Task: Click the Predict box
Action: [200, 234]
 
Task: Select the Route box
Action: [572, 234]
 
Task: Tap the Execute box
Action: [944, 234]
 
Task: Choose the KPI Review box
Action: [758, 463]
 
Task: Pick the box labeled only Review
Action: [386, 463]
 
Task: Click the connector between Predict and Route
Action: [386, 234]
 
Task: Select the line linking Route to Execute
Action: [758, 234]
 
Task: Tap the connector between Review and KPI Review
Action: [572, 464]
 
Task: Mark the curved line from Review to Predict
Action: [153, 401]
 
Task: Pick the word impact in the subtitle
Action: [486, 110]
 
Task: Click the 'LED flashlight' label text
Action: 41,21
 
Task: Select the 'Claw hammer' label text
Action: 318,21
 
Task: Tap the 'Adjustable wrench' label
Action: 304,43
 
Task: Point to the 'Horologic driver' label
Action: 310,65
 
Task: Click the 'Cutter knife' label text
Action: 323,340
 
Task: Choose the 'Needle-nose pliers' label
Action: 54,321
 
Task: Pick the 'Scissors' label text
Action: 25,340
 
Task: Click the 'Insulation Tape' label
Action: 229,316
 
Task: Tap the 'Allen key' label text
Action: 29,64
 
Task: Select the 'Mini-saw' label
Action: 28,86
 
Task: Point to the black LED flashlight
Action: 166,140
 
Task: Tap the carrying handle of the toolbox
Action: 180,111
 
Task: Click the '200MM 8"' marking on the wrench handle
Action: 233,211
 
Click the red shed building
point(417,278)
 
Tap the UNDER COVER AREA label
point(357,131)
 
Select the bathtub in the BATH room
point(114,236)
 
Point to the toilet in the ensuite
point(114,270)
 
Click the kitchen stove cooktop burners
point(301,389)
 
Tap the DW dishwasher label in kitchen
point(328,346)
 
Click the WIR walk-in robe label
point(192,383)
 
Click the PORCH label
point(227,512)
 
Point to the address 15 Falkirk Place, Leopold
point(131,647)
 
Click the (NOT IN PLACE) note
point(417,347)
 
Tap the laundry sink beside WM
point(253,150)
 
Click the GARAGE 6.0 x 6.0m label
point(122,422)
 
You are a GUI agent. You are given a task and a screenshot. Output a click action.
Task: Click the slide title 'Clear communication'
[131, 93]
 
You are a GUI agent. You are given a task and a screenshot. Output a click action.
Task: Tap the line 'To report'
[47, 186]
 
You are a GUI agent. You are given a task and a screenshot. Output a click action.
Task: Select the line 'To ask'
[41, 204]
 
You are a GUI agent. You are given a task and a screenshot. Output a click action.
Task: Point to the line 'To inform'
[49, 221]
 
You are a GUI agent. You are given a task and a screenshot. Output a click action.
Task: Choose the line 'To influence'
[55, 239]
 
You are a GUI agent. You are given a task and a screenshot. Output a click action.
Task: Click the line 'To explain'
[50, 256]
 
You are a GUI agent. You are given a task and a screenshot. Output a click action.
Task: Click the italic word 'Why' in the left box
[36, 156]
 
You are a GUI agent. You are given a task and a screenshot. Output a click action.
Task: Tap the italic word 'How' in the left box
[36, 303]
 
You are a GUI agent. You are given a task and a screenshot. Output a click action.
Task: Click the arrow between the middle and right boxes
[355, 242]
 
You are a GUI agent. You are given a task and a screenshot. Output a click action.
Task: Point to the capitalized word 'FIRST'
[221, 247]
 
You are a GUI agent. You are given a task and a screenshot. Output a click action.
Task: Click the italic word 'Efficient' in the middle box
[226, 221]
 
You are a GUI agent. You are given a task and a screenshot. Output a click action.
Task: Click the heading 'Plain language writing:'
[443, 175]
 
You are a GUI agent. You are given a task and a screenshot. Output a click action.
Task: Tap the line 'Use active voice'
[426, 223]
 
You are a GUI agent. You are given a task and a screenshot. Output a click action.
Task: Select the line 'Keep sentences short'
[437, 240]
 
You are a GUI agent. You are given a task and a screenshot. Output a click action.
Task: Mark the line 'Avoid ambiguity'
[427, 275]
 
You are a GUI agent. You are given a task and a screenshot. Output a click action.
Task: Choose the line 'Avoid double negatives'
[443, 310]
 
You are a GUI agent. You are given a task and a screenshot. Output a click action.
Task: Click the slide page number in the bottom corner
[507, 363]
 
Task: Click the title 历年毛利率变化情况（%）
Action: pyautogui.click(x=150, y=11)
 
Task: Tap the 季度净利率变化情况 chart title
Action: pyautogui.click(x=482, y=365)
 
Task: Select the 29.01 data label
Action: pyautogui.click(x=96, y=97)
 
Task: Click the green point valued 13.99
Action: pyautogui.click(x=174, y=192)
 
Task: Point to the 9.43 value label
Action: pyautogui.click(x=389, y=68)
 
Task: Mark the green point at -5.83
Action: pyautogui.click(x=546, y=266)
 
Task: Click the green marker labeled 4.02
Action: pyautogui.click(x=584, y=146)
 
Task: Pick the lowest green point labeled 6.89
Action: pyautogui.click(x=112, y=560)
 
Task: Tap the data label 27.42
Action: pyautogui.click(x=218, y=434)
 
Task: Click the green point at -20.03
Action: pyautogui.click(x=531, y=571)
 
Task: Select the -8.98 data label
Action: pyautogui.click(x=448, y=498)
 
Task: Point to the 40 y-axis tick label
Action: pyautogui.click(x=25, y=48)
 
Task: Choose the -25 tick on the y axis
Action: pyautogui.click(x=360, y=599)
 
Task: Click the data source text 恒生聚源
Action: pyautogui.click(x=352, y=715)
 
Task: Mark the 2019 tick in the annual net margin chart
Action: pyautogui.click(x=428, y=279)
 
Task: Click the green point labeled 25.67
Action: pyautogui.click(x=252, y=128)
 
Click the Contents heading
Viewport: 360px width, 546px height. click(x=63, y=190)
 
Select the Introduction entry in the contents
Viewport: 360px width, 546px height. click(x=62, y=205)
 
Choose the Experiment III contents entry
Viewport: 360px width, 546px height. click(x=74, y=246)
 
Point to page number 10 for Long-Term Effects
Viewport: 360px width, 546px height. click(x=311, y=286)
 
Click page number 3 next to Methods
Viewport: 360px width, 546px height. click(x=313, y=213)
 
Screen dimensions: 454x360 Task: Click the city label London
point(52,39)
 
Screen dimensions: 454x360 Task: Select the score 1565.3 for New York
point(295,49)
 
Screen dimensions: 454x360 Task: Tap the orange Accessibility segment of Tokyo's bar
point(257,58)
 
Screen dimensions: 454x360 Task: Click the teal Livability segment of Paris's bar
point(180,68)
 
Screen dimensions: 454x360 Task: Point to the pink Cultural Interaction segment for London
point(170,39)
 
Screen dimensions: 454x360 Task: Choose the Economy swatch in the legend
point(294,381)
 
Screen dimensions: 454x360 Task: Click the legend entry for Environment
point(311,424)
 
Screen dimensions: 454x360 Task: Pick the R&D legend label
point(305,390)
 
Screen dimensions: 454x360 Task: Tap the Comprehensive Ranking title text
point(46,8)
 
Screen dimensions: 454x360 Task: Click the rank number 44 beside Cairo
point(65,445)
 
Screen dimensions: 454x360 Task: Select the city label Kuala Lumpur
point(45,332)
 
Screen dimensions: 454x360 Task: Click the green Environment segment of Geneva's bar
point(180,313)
- - -
__Short task__
Retype every one of the entries above without changing anything.

__Complete response__
Task: Click the Predict box
Action: [200, 234]
 
Task: Select the Route box
Action: [572, 234]
 
Task: Tap the Execute box
Action: [944, 234]
 
Task: Choose the KPI Review box
Action: [758, 463]
 
Task: Pick the box labeled only Review
Action: [386, 463]
 
Task: Click the connector between Predict and Route
Action: [386, 234]
 
Task: Select the line linking Route to Execute
Action: [758, 234]
 
Task: Tap the connector between Review and KPI Review
Action: [572, 464]
 
Task: Mark the curved line from Review to Predict
Action: [153, 401]
 
Task: Pick the word impact in the subtitle
Action: [486, 110]
 
Task: Click the 'LED flashlight' label text
Action: 41,21
 
Task: Select the 'Claw hammer' label text
Action: 318,21
 
Task: Tap the 'Adjustable wrench' label
Action: 304,43
 
Task: Point to the 'Horologic driver' label
Action: 310,65
 
Task: Click the 'Cutter knife' label text
Action: 323,340
 
Task: Choose the 'Needle-nose pliers' label
Action: 54,321
 
Task: Pick the 'Scissors' label text
Action: 25,340
 
Task: Click the 'Insulation Tape' label
Action: 229,316
 
Task: Tap the 'Allen key' label text
Action: 29,64
 
Task: Select the 'Mini-saw' label
Action: 28,86
 
Task: Point to the black LED flashlight
Action: 166,140
 
Task: Tap the carrying handle of the toolbox
Action: 180,111
 
Task: Click the '200MM 8"' marking on the wrench handle
Action: 233,211
 
Click the red shed building
point(417,278)
 
Tap the UNDER COVER AREA label
point(357,131)
 
Select the bathtub in the BATH room
point(114,236)
 
Point to the toilet in the ensuite
point(114,270)
 
Click the kitchen stove cooktop burners
point(301,389)
 
Tap the DW dishwasher label in kitchen
point(328,346)
 
Click the WIR walk-in robe label
point(192,383)
 
Click the PORCH label
point(227,512)
 
Point to the address 15 Falkirk Place, Leopold
point(131,647)
 
Click the (NOT IN PLACE) note
point(417,347)
 
Tap the laundry sink beside WM
point(253,150)
 
Click the GARAGE 6.0 x 6.0m label
point(122,422)
 
You are a GUI agent. You are given a task and a screenshot. Output a click action.
Task: Click the slide title 'Clear communication'
[131, 93]
 
You are a GUI agent. You are given a task and a screenshot. Output a click action.
Task: Tap the line 'To report'
[47, 186]
 
You are a GUI agent. You are given a task and a screenshot. Output a click action.
Task: Select the line 'To ask'
[41, 204]
 
You are a GUI agent. You are given a task and a screenshot. Output a click action.
Task: Point to the line 'To inform'
[49, 221]
 
You are a GUI agent. You are given a task and a screenshot. Output a click action.
Task: Choose the line 'To influence'
[55, 239]
 
You are a GUI agent. You are given a task and a screenshot. Output a click action.
Task: Click the line 'To explain'
[50, 256]
 
You are a GUI agent. You are given a task and a screenshot. Output a click action.
Task: Click the italic word 'Why' in the left box
[36, 156]
 
You are a GUI agent. You are given a task and a screenshot. Output a click action.
Task: Tap the italic word 'How' in the left box
[36, 303]
 
You are a GUI agent. You are given a task and a screenshot. Output a click action.
Task: Click the arrow between the middle and right boxes
[355, 242]
 
You are a GUI agent. You are given a task and a screenshot. Output a click action.
Task: Point to the capitalized word 'FIRST'
[221, 247]
 
You are a GUI agent. You are given a task and a screenshot. Output a click action.
Task: Click the italic word 'Efficient' in the middle box
[226, 221]
 
You are a GUI agent. You are given a task and a screenshot. Output a click action.
Task: Click the heading 'Plain language writing:'
[443, 175]
 
You are a GUI agent. You are given a task and a screenshot. Output a click action.
Task: Tap the line 'Use active voice'
[426, 223]
 
You are a GUI agent. You are given a task and a screenshot. Output a click action.
Task: Select the line 'Keep sentences short'
[437, 240]
 
You are a GUI agent. You are given a task and a screenshot. Output a click action.
Task: Mark the line 'Avoid ambiguity'
[427, 275]
 
You are a GUI agent. You are given a task and a screenshot. Output a click action.
Task: Choose the line 'Avoid double negatives'
[443, 310]
 
You are a GUI agent. You are given a task and a screenshot. Output a click action.
Task: Click the slide page number in the bottom corner
[507, 363]
 
Task: Click the title 历年毛利率变化情况（%）
Action: pyautogui.click(x=150, y=11)
 
Task: Tap the 季度净利率变化情况 chart title
Action: pyautogui.click(x=482, y=365)
 
Task: Select the 29.01 data label
Action: pyautogui.click(x=96, y=97)
 
Task: Click the green point valued 13.99
Action: pyautogui.click(x=174, y=192)
 
Task: Point to the 9.43 value label
Action: pyautogui.click(x=389, y=68)
 
Task: Mark the green point at -5.83
Action: pyautogui.click(x=546, y=266)
 
Task: Click the green marker labeled 4.02
Action: pyautogui.click(x=584, y=146)
 
Task: Pick the lowest green point labeled 6.89
Action: pyautogui.click(x=112, y=560)
 
Task: Tap the data label 27.42
Action: pyautogui.click(x=218, y=434)
 
Task: Click the green point at -20.03
Action: pyautogui.click(x=531, y=571)
 
Task: Select the -8.98 data label
Action: pyautogui.click(x=448, y=498)
 
Task: Point to the 40 y-axis tick label
Action: pyautogui.click(x=25, y=48)
 
Task: Choose the -25 tick on the y axis
Action: pyautogui.click(x=360, y=599)
 
Task: Click the data source text 恒生聚源
Action: pyautogui.click(x=352, y=715)
 
Task: Mark the 2019 tick in the annual net margin chart
Action: pyautogui.click(x=428, y=279)
 
Task: Click the green point labeled 25.67
Action: pyautogui.click(x=252, y=128)
 
Click the Contents heading
Viewport: 360px width, 546px height. click(x=63, y=190)
 
Select the Introduction entry in the contents
Viewport: 360px width, 546px height. click(x=62, y=205)
 
Choose the Experiment III contents entry
Viewport: 360px width, 546px height. click(x=74, y=246)
 
Point to page number 10 for Long-Term Effects
Viewport: 360px width, 546px height. click(x=311, y=286)
 
Click page number 3 next to Methods
Viewport: 360px width, 546px height. click(x=313, y=213)
 
Screen dimensions: 454x360 Task: Click the city label London
point(52,39)
 
Screen dimensions: 454x360 Task: Select the score 1565.3 for New York
point(295,49)
 
Screen dimensions: 454x360 Task: Tap the orange Accessibility segment of Tokyo's bar
point(257,58)
 
Screen dimensions: 454x360 Task: Click the teal Livability segment of Paris's bar
point(180,68)
 
Screen dimensions: 454x360 Task: Point to the pink Cultural Interaction segment for London
point(170,39)
 
Screen dimensions: 454x360 Task: Choose the Economy swatch in the legend
point(294,381)
 
Screen dimensions: 454x360 Task: Click the legend entry for Environment
point(311,424)
 
Screen dimensions: 454x360 Task: Pick the R&D legend label
point(305,390)
 
Screen dimensions: 454x360 Task: Tap the Comprehensive Ranking title text
point(46,8)
 
Screen dimensions: 454x360 Task: Click the rank number 44 beside Cairo
point(65,445)
 
Screen dimensions: 454x360 Task: Select the city label Kuala Lumpur
point(45,332)
 
Screen dimensions: 454x360 Task: Click the green Environment segment of Geneva's bar
point(180,313)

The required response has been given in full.